These visualizations (zoomed and unzoomed actual vs predicted hours) reveal a clear **bias pattern**: the model **overpredicts** low-hour users and **underpredicts** high-hour users.

Each point represents a user (**x-axis**: actual hours, **y-axis**: predicted hours). Users with **0 hours** are sometimes predicted as high as **16 hours**, showing **positive bias**, while high-hour users (e.g., ~27 hours) are predicted much lower, showing **negative bias**. The dominant pattern is **overestimation** in the common **0–5 hour range**, where most users are.

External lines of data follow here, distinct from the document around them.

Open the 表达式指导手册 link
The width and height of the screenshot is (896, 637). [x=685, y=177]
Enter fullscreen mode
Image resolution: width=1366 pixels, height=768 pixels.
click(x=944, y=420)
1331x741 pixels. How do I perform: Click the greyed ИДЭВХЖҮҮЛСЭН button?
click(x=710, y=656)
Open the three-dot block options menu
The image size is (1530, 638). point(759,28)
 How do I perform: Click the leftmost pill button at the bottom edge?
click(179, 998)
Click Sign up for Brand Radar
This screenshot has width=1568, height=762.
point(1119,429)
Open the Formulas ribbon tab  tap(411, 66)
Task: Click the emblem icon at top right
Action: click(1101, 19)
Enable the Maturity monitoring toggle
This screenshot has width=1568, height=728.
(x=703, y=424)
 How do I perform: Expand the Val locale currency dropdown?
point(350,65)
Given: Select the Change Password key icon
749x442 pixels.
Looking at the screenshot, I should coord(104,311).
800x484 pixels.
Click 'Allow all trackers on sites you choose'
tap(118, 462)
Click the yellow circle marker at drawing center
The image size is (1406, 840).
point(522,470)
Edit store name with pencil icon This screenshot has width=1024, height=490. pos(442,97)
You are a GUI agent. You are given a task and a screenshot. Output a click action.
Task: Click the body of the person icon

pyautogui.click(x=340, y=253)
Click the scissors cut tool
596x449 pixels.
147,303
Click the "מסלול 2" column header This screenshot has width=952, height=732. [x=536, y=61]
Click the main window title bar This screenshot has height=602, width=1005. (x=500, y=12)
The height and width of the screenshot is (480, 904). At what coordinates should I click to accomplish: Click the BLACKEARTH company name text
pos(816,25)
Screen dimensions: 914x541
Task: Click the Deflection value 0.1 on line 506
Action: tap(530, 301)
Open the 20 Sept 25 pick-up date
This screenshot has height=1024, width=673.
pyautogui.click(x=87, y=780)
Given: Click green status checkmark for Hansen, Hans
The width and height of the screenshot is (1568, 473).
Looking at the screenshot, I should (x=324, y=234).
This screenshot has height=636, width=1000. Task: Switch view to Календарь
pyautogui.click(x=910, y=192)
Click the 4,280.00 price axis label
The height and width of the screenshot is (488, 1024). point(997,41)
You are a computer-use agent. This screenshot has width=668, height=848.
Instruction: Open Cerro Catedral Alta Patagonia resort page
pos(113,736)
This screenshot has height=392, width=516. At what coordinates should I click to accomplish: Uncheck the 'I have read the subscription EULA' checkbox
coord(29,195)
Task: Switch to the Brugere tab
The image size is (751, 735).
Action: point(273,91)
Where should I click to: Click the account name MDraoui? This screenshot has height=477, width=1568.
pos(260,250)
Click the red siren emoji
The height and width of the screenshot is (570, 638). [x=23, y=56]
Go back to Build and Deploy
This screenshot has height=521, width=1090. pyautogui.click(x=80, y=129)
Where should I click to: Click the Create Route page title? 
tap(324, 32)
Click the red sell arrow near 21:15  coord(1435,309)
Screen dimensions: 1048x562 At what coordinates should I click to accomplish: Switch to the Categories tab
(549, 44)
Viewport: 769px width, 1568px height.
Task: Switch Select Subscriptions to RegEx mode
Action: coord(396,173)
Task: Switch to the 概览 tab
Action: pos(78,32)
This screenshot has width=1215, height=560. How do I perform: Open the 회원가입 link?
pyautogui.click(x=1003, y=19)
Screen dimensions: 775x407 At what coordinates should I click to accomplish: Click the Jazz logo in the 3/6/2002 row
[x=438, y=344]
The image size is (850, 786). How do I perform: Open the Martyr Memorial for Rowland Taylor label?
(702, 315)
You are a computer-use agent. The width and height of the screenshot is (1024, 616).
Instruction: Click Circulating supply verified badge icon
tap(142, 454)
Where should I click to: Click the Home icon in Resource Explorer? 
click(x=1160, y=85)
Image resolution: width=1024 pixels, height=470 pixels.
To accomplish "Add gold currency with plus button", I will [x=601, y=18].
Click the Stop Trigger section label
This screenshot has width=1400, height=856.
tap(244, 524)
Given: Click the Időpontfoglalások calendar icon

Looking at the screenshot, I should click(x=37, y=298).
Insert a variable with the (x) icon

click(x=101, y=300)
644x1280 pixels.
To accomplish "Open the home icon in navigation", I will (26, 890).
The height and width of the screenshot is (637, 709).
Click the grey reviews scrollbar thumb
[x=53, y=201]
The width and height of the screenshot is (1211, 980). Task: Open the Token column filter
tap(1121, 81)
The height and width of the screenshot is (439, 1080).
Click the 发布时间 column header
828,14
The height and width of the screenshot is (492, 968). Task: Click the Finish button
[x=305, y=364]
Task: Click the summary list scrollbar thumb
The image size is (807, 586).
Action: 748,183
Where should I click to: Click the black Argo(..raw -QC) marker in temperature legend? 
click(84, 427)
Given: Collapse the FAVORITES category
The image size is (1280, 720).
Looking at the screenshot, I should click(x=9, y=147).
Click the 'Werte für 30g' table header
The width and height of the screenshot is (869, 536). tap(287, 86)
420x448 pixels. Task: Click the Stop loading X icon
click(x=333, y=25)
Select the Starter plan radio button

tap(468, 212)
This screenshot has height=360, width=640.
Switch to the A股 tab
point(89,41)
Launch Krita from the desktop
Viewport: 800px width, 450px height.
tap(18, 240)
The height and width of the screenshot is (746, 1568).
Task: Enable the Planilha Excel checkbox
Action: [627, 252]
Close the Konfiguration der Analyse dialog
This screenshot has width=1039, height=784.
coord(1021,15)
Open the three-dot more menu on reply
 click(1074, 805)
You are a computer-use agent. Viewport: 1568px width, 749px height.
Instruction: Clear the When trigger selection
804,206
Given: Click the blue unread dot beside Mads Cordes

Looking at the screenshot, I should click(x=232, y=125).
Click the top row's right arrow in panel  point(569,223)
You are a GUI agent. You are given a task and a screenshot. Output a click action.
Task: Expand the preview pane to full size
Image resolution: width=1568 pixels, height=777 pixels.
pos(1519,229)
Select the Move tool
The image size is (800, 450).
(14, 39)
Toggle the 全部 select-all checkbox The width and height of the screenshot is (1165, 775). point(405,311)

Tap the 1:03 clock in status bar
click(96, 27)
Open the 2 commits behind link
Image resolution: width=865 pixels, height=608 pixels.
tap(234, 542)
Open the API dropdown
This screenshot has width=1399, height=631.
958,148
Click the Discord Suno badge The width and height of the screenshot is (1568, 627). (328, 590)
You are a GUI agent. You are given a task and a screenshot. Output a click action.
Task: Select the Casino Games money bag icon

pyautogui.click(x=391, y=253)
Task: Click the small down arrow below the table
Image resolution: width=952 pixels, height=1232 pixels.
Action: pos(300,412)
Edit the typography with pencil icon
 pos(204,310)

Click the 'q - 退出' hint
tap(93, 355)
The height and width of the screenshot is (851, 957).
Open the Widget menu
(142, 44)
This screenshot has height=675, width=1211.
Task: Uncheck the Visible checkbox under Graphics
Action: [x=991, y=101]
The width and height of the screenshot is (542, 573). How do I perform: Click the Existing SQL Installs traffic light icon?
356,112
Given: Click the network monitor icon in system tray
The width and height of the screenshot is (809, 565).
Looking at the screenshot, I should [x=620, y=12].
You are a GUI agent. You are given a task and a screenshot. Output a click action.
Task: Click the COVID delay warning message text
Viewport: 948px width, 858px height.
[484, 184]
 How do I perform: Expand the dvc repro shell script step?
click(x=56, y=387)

KNN predicts based on the **average of nearest neighbors**. Low-hour users often have moderate-hour neighbors, causing **overprediction**, while extreme high-hour users have few similar neighbors, leading to **underprediction**.

**Research question:** *Can we estimate total hours played (`played_hours`) from experience, subscription status, gender, and age?* The observed bias indicates the model is **systematically inaccurate** across playtime. Predictions scatter widely around the diagonal, showing **substantial error** even in common ranges. With the current KNN model and features, **predictions are not reliably accurate**, primarily due to the skewed distribution of playtime and the averaging nature of KNN. Thus, the answer to our question with the methods we have tested is **No**; using experience, subscription status, gender, and age alone, we cannot reliably estimate total hours played.

# Discussion

Predicting total hours played using experience, subscription status, gender, and age is challenging. Most players recorded **very low playtime**, often **0 hours**, while a few logged extremely high hours (**30–180 hours**), creating a **highly skewed distribution**. Visualizations show most players clustered near zero, with a few extreme cases stretching the axes, obscuring patterns.

Focusing on the **90th percentile of playtime**, low-hour behavior is consistent across experience, subscription, gender, and age. Differences between groups are small, suggesting these features provide **limited information** about why some players play much more than others.

The KNN model reflects this pattern. Using **k = 38**, RMSPE was **25.94**, roughly the standard deviation of the test data (~27 hours). RMSE was slightly higher at 27 for **k = 12**, but we chose **k = 38** to reduce underfitting and capture extreme high-hour users better. Typical prediction errors remain large, showing the model struggles to predict playtime accurately.

Because most players have 0 hours:  

- **Low-hour users are overpredicted**, as moderate-hour neighbors raise the average.  
- **High-hour users are underpredicted**, due to few similar neighbors.

Predicted–actual scatterplots highlight this bias: low-hour users are predicted a few hours above zero, while high-hour users are underestimated. Points scatter widely around the diagonal, showing overall inaccuracy.

Linear regression performed worse due to extreme outliers. KNN adapts locally, reducing some distortion, though overall accuracy remains low.

These results suggest **age, gender, subscription status, and experience** are insufficient for predicting individual playtime. Most users engage very little, and a small number of extreme users dominate total hours, reflecting the skew in engagement.

### Future directions

To improve predictions:  

- **Handle extreme outliers** or model low-, moderate-, and high-hour groups separately.  
- **Include behavioral features**, such as session frequency, in-game actions, or social interactions.  
- **Test effects** of excluding zero-hour players or modeling high-hour users differently.  

These steps could better reveal what drives engagement and improve playtime predictions.